Compare that small amount of occasional maintenance to being permanently stuck with Substack’s limitations, and the trade-off is completely worth it. You’re giving up so much growth potential and flexibility just to avoid learning a tiny bit of technical stuff that honestly isn’t even that technical.

I was terrified of the setup when I started, but I just followed a guide step by step and figured it out.

Now managing my blog feels completely normal.

If tech fear is the only thing stopping you from building your own blog, you can figure it out.

You’re capable of following a tutorial and learning as you go. Don’t let that fear make the decision for you when it’s actually a small barrier that you can overcome in an afternoon.

The Money Side Nobody Talks About

Substack is “free” until you start making money, and then they take around 10 percent of everything you earn from paid subscriptions plus payment processing fees. So if you’re making 2000 dollars per month, Substack takes about two hundred dollars. Every month. Forever.

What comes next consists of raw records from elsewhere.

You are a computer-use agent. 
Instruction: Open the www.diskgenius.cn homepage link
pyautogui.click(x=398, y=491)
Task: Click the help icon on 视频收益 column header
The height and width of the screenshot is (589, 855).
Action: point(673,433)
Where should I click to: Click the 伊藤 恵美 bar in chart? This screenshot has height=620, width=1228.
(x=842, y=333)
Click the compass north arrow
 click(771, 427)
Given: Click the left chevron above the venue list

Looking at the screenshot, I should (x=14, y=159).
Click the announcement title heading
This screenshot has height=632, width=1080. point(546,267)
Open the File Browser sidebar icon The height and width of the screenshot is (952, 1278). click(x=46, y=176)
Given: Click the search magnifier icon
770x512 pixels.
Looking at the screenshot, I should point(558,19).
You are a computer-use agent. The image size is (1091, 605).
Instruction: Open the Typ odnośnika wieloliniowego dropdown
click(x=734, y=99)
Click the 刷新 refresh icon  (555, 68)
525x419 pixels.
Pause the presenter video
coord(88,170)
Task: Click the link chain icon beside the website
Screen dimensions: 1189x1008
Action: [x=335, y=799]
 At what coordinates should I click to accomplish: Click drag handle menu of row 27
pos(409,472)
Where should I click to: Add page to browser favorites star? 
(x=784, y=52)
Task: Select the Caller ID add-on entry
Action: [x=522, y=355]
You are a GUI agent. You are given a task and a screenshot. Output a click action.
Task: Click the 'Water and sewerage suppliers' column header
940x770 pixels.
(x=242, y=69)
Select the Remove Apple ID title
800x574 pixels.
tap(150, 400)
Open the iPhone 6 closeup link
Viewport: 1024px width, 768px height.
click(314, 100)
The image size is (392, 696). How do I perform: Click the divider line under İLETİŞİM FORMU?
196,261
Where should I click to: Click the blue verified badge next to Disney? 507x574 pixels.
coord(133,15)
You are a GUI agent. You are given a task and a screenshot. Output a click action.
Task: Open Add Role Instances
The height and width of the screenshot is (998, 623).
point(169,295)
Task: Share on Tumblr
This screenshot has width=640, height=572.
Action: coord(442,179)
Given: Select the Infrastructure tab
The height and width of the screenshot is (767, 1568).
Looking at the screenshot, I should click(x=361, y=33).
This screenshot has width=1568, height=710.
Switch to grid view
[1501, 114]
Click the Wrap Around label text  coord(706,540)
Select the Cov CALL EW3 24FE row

Your own blog costs maybe 10 to 30 dollars per month for hosting and domain, regardless of how much money you make. Once you’re earning anything meaningful, your own blog becomes drastically cheaper.

Plus with your own blog, you can monetize through your own products and affiliate marketing where you’re not paying platform fees.

With Substack, you’re locked into the subscription model where they get their cut of everything. The math strongly favors owning your own blog if you’re planning to actually make money from your writing.

Why You Shouldn’t Start on Substack Planning to Move Later

Some people think they’ll start on Substack because it’s easier and move to their own blog later once they’ve grown. This is a bad strategy. Moving platforms later is way more work than just starting with your own blog. You have to export content, learn WordPress, import everything, redirect URLs, move your email list, and hope you don’t lose people in the transition.

Plus you’ve wasted months building SEO value on Substack that doesn’t help you at all.

If you know you eventually want your own blog with all the flexibility and control that provides, just start there. The small learning curve at the beginning is way better than the massive hassle of moving platforms later when you already have an audience.

The only time starting on Substack makes sense is if you genuinely don’t know whether you want to commit to writing at all and you’re just testing with zero intention of building a real business.

What I’d Tell You If You Were My Friend

If you asked me what to do, I’d say build your own blog unless you specifically and genuinely only want a paid newsletter business and nothing else. Most people want the content business with search traffic and multiple income streams and ownership, they’re just scared of WordPress.

Don’t let that fear cost you months of growth on the wrong platform.

Your blog is the foundation of everything else you’ll build. Choose the foundation that gives you room to grow instead of the one that limits you from the start.

The small extra work of setting up WordPress is so worth it for what you get in return.

Quick Answers

Can I use both Substack and my own blog? Technically yes, but you’d be splitting your effort and audience between two platforms. Better to pick one and build it properly.

What if I’m already on Substack and want to move? You can export content and import to WordPress, move your email list, and set up redirects. It’s doable but easier the sooner you do it!

Is Substack better for discovery? No. Your own blog with good SEO and Pinterest strategy will get you way more discovery over time.

Do I need to be technical? Not really. If you can use social media and follow a tutorial, you can run a WordPress blog.